Non convince nonostante la sinergia di grandi attori – presenti Michael Caine, Harvey Keitel, Rachel Weisz, Jane Fonda – e un titolo così accattivante e amabile che solo a pronunciarlo ci si sente bene.
I due protagonisti, Fred Ballinger (Michael Caine), anziano direttore d’orchestra e l’amico Mick Boyle (Harvey Keitel), vecchio regista ancora in attività, ricordano il dipinto di De Chirico “Gli Archeologi” (1940), due figure colme di rovine antiche. Colonne, capitelli, timpani e archi messi quasi a caso come tanti cervelli buttati lì in un significato surreale che dice tutto e niente. Solo nostalgia sgravida.
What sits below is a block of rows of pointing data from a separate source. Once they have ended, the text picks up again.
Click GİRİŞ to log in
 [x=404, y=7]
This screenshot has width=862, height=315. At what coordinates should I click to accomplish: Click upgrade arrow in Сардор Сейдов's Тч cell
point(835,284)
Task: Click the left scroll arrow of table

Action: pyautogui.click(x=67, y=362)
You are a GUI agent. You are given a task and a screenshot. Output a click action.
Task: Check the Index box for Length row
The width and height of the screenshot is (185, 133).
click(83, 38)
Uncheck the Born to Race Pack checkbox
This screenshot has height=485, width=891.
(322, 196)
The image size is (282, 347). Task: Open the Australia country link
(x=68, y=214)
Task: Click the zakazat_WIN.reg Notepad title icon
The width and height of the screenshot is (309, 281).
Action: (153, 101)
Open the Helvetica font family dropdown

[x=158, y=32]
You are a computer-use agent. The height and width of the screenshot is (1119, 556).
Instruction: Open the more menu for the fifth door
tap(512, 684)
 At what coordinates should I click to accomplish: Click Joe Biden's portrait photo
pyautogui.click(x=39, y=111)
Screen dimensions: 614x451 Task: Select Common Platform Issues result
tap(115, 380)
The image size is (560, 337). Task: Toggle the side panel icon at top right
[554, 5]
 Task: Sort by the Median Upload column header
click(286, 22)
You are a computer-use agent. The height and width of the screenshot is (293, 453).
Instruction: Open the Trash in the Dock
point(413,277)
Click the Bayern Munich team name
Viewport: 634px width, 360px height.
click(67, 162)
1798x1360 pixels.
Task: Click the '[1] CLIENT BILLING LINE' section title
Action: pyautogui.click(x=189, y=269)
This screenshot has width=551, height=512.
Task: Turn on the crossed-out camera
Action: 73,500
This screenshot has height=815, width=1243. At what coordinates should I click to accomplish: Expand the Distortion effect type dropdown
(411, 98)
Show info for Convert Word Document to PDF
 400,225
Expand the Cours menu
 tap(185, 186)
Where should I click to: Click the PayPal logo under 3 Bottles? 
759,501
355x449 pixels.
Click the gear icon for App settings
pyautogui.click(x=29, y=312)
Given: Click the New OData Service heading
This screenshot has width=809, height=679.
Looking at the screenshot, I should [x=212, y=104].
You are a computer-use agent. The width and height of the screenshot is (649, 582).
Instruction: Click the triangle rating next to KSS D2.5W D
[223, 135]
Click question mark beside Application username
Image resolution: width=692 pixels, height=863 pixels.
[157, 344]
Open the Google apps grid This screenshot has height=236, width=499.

Siamo in un grande hotel sulle Alpi, dove i very important people si rifugiano per ritemprare il corpo e lo spirito dalle fatiche del successo. Massaggi di ogni tipo, saune, trattamenti di bellezza per il corpo, spettacoli d’intrattenimento serali, lunghe passeggiate tra le montagne in fiore. Non mancano le mucche, tipiche delle zone alpine con il mantello fulvo, provviste al collo di campanelli di varie dimensioni e grandi mammelle piene di latte, qualche ceppo sparso qua e là. Non mancano neppure le grandi “mammelle” di miss Universo piene di silicone che “a parole” fanno rifiorire il vecchio Fred e vedere ”Dio” a Mick.
Rapiti da tutta questa bellezza, tra natura e godimento corporale, la sceneggiatura ci porta di colpo nelle ferite dei personaggi, nei dialoghi pesanti come pietre infuocate ancora di rabbia, nelle tristezze e nelle zone d’ombra di vite che non riescono a dare un senso o ad affrontare il divenire. I personaggi mancano di un loro peso specifico, una connotazione forte e dritta. E’ tutto in superficie.
Resta da dire che la fotografia sorrentiniana (Luca Bigazzi, direttore della fotografia) e il sound creano un certo appeal nell’economia e supportano le parti deboli. Solo gli occhi profondi e lucidi, beffardi, sanamente distaccati di Michel Caine e delle mucche convincono. Il resto: un attore in cerca di un personaggio, una bambina che vorrebbe essere lasciata in santa pace a mangiarsi le unghie, una quarantenne non brava a letto, una miss Universo “depotenziata”, un ex-calciatore trasformatosi simpaticamente in una palla di lardo e la piatta ed inerte solitudine… con il dolce sottofondo musicale di Celing Gazing.